Plusieurs sections du CAS s’engagèrent dans le combat antisocialiste après la Première Guerre mondiale. A l’époque du Troisième Reich, le Comité central imposa la neutralité politique, mais certains membres éminents du CAS appelèrent à l’alignement sur l’Allemagne national-socialiste.

Lors du 75e Anniversaire de la fondation du CAS, le conseiller fédéral Etter conclut la «salutation enthousiaste» du Gouvernement suisse par ces mots: «Que le CAS soit et reste la forteresse de la défense morale, armée et immortelle.» 25 ans plus tard, le membre d’honneur Max Oechslin renchérit sur ces propos à l’occasion du 100e Anniversaire: «Et c’est bien là ce qu’est le CAS: un front de patriotes debout pour la protection de la patrie1

Ce caractère patriotique de nombreuses associations du 19e siècle allait s’exalter à l’époque de la Première Guerre mondiale. L’ambiance politique de l’Europe se chargea de nationalisme. Les assemblées internationales d’associations d’alpinistes ne furent désormais plus possibles. Des membres du Club alpin allemand et autrichien (DÖAV) s’engagèrent activement dans la guerre les opposant à l’Italie dans les montagnes. Les publications des associations alpines autrichiennes regorgeaient de propos incendiaires contre les «Latins»2.

La formation d’un corps de volontaires constitué de membres du CAS fut envisagée en Suisse aussi3. Un officier supérieur veveysan, qui tenait pour impossible la protection de la frontière méridionale en haute montagne, soutint l’idée de créer des «troupes auxiliaires de montagne» et se prononça pour l’utilisation des cabanes du CAS comme entrepôts de matériel et de munitions4.

Une lutte sur le «front intérieur»

Le CAS se mobilisa de nouveau vers la fin de la guerre, cette fois sur le «front intérieur». La situation sociale et politique était extrêmement tendue dans les pays voisins, mais également en Suisse. C’est ainsi que le Comité central (CC Genève) prit l’initiative de créer un mouvement de milices nationales qui, partant de la cité de Calvin, devait s’étendre à toute la Suisse. Le 7 novembre 1918, une année après la révolution d’octobre en Russie, la direction du CAS genevois appela au rassemblement de plus de 70 associations patriotiques. L’assemblée déclara sa volonté «de s’opposer avec la dernière énergie à l’agitation bolchévique». Dans une circulaire, le Comité central somma les sections d’agir avec détermination. La volonté du peuple devait être signifiée aux autorités cantonales et fédérales, et des comités de défense devaient être créés si nécessaire5.

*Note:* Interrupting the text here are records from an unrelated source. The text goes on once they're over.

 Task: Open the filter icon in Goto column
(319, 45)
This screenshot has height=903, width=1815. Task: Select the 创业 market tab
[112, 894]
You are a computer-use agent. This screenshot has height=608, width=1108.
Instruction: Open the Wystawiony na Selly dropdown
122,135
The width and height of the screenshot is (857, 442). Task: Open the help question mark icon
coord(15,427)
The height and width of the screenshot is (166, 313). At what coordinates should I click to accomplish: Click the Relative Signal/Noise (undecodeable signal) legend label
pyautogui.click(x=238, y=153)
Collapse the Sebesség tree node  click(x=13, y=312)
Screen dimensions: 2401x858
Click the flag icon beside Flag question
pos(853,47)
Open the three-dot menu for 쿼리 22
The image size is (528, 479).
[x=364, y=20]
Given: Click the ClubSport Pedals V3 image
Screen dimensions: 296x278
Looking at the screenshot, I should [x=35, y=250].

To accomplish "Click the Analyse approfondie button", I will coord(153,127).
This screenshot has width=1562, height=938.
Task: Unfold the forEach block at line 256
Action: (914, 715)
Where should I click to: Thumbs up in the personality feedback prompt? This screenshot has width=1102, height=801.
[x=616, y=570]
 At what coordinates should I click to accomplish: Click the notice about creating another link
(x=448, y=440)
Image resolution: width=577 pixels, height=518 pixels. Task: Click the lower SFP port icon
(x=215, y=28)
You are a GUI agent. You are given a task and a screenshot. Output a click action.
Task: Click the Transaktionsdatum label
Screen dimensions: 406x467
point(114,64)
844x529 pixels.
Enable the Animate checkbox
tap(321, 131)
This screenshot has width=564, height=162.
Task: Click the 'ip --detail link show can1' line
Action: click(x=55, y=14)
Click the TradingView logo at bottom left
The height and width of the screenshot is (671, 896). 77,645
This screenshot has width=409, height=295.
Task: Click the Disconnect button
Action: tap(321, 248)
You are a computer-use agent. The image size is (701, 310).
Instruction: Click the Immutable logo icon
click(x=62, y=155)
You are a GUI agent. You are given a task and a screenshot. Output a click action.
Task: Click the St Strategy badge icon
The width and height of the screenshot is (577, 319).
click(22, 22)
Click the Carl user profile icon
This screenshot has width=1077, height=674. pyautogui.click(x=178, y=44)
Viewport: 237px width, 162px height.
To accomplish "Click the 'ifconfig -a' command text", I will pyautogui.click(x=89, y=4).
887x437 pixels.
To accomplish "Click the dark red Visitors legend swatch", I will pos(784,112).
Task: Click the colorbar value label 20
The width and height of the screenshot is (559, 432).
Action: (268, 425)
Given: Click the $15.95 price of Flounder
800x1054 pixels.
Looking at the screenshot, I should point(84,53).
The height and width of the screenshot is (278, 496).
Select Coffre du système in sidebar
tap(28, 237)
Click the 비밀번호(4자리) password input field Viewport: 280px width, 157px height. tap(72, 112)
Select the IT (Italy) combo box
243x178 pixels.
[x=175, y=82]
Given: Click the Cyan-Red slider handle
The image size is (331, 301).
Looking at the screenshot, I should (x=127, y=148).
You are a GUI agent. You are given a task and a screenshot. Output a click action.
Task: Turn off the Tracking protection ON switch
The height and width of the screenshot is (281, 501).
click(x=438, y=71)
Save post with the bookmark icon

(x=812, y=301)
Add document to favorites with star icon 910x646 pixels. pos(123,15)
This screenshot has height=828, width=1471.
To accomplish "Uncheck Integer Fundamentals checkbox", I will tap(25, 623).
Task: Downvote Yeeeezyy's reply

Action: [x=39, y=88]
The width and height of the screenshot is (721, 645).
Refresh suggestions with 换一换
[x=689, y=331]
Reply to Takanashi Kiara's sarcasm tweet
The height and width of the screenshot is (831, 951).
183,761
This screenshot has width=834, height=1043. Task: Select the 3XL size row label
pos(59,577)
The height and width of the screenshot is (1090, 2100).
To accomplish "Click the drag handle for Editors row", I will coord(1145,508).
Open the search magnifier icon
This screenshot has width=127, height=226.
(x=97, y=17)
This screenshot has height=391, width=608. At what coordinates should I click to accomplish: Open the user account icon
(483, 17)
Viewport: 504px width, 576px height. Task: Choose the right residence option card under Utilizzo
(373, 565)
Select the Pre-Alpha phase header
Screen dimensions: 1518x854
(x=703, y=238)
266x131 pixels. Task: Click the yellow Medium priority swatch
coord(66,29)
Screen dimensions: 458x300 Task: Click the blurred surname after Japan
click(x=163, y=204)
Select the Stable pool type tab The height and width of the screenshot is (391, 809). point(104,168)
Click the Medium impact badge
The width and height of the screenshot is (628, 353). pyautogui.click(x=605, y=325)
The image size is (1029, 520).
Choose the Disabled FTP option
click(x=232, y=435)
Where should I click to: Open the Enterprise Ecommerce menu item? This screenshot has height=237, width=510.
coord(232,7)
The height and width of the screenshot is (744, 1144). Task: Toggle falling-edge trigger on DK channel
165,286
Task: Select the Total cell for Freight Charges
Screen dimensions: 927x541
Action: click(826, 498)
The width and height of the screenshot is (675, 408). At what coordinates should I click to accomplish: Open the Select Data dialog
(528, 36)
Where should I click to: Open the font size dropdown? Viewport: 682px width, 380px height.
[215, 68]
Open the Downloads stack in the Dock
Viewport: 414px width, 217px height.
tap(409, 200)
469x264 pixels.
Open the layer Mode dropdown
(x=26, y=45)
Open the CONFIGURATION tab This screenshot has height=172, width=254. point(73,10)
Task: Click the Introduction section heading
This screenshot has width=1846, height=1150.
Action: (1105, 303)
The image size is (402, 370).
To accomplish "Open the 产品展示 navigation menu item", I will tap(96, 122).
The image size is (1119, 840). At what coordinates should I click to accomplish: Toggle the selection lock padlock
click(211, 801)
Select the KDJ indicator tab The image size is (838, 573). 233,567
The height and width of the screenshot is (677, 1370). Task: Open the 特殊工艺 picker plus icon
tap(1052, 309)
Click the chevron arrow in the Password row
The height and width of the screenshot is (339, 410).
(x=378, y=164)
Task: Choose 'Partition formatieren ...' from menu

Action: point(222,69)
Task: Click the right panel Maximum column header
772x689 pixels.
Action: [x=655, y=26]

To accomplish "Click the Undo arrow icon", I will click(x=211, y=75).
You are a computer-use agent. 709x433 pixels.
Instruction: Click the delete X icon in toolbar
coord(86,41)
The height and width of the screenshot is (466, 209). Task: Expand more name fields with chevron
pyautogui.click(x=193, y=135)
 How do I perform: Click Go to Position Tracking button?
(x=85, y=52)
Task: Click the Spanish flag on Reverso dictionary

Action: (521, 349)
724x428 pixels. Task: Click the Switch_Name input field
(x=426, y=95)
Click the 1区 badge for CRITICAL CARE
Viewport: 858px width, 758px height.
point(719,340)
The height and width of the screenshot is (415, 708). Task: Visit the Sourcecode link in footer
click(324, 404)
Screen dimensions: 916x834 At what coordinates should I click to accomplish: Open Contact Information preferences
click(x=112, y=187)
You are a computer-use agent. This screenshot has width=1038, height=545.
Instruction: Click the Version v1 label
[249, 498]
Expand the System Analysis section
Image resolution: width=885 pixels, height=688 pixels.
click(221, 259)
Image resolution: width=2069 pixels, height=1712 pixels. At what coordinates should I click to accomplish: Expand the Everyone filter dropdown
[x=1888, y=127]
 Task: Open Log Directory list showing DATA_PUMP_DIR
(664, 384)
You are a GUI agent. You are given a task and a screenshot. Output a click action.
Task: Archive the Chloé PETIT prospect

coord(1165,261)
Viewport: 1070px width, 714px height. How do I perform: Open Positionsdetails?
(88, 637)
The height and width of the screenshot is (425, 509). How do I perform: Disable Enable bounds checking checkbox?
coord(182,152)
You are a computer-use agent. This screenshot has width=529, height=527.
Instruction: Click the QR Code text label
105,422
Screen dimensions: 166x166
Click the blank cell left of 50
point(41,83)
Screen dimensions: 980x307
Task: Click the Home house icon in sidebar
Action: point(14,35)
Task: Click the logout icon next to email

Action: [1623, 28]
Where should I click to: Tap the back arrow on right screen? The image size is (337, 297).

La campagne «antibolchévique»

Une grève générale fut lancée le 12 novembre 1918 dans tout le pays. Les meneurs de la grève, entraînés par Robert Grimm, avaient annoncé que le mouvement se poursuivrait jusqu’à ce que ses revendications soient satisfaites. Ils durent pourtant capituler après trois jours.

Le premier jour de la grève, l’Union Civique Suisse (UCS) fut fondée à Genève avec une milice de défense citoyenne et une organisation de briseurs de grève. Le premier président de l’UCS Alexandre Bernoud était alors président central du CAS, et son vice-président Théodore Aubert; ce dernier aurait été, à l’intérieur du comité du CAS, le vrai moteur du mouvement national de l’UCS.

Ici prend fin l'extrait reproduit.